Car voici la seconde partie : Johnny Rio en chasse. L’ancien tapin qui accumulait les conquêtes avait fui Los Angeles pour s’assagir, et se prouver qu’il n’avait pas besoin de tous ces contacts physiques avec d’autres hommes anonymes. Ou alors, et c’est une vision plus tragique qu’il semble vouloir à tout prix éviter : le voici trop vieux, le voici dépassé, le voici hors d’usage.
Trois ans plus tôt, juste avant de partir, il s’était regardé dans un miroir et le reflet qu’il y avait vu l’avait effrayé. Il ne veut pas en dire plus, mais il est certain que les premières manifestations de la vieillesse l’avaient terrorisé. Dans le milieu de la prostitution homosexuelle, il y a une date de péremption, et Johnny Rio commence à l’atteindre. Alors, pour conjurer tout cela, il s’était accordé une pause, avait remodelé son corps, le rendant plus svelte, plus musclé, pour déjouer l’horloge du temps.

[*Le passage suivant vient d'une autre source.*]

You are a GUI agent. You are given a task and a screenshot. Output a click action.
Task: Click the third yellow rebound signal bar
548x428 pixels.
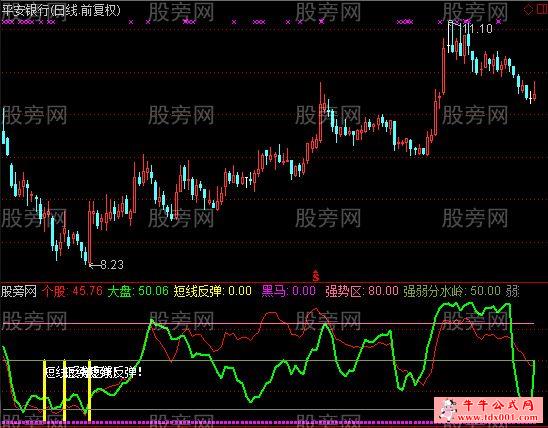coord(89,390)
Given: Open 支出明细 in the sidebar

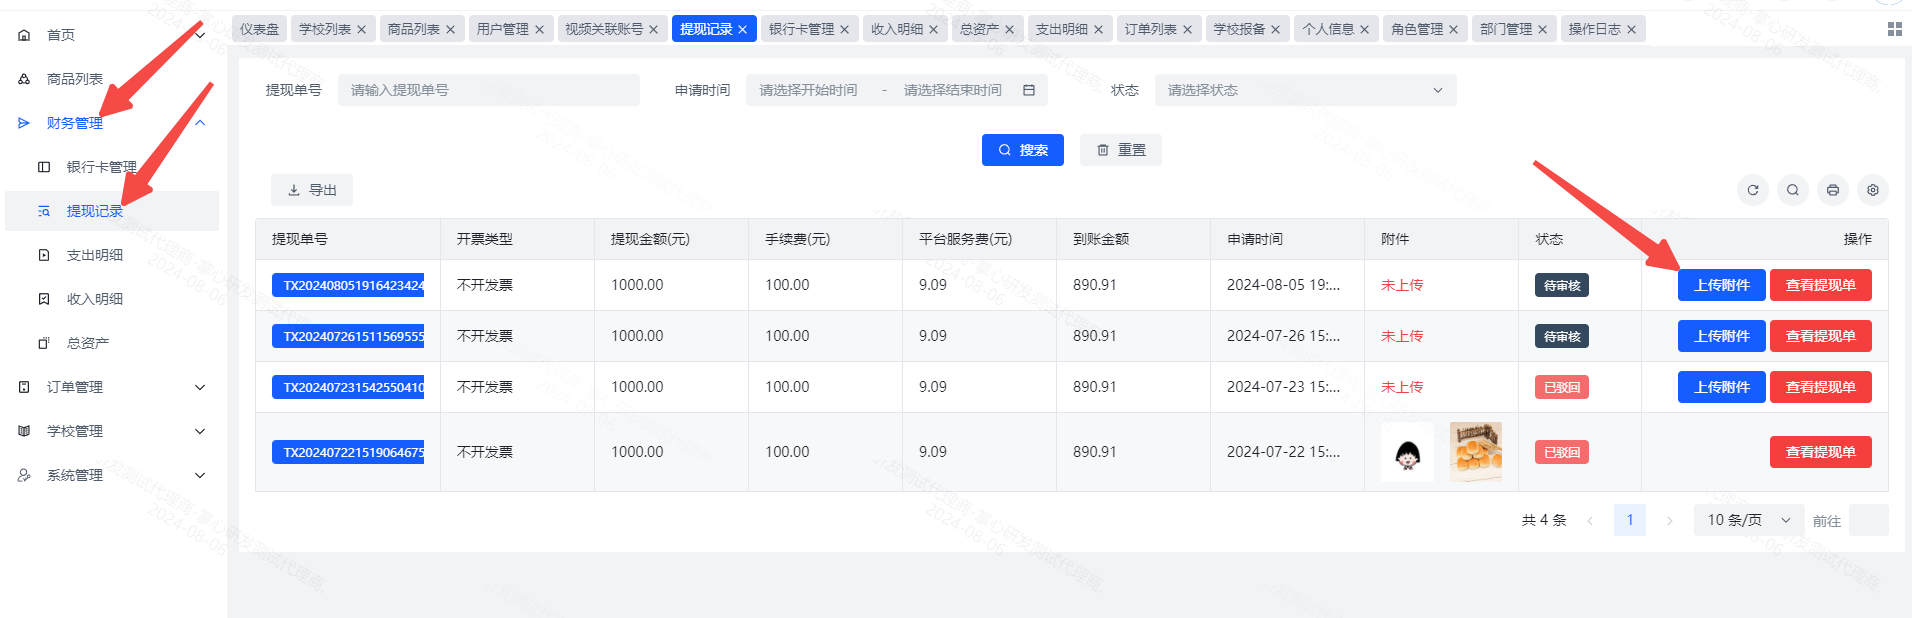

Et cela semble avoir porté ses fruits. Les hommes sont attirés par lui. Lorsqu’il se regarde dans le miroir, c’est un jeunehomme beau et sûr de lui qui lui fait face. Tout cela est parfait. Johnny Rio est bel et bien de retour.
Mais dans ce nouveau monde dont il faut réapprendre les codes, quelque chose le submerge progressivement. Il ne saurait exactement dire ce dont il s’agit, il ne comprend pas tout à fait ses motivations à agir ainsi. Tout ce qu’il sait, c’est qu’il doit accumuler le plus d’hommes possibles, il faut qu’il fasse grossir le nombre de ces hommes qu’il laisse le toucher. Jusqu’à combien ?
Il s’arrête sur ce nombre : trente. Trente hommes et je quitte cette ville. Trente hommes et j’aurai gagné mon pari. Il sera alors temps pour moi de passer à autre chose, d’envisager d’autres relations, basées non plus sur des numéros, mais sur des noms et des visages.
Très bien, mais une fois que ce chiffre est atteint, est-ce certain que tu seras rassasié, Johnny Rio ?
Numbers de John Rechy est un roman marquant. Car on peut y retourner souvent, relire des passages, et s’approprier d’autres degrés de lecture.
De prime abord, c’est l’histoire d’un homme et de ses aventures homosexuelles.
Puis ça devient l’histoire de l’homosexualité dans l’Amérique des années 60, juste avant la libération sexuelle. Ces relations sont encore cachées, encore clandestines, encore honteuses. La ville a pris le partie de les interdire, faisant circuler des policiers sous couverture dans les parcs ou les cinémas où les hommes se rencontrent. Plus radicalement encore, en trouvant des solutions d’urbanisme pour éradiquer ces lieux de rendez-vous.
Puis cela devient le récit d’une course contre le temps qui passe, une course évidemment perdue d’avance. Certains clins d’œil et indices prêtent à sourire : Johnny Rio se contemple régulièrement dans un miroir, à la recherche d’un changement – même infime – dans le reflet qui lui fait face. Un Dorian Gray californien. Croisant régulièrement la route d’un étrange Benjamin Button, un homme au volant d’une voiture de sport rouge qui semble rajeunir à chaque passage.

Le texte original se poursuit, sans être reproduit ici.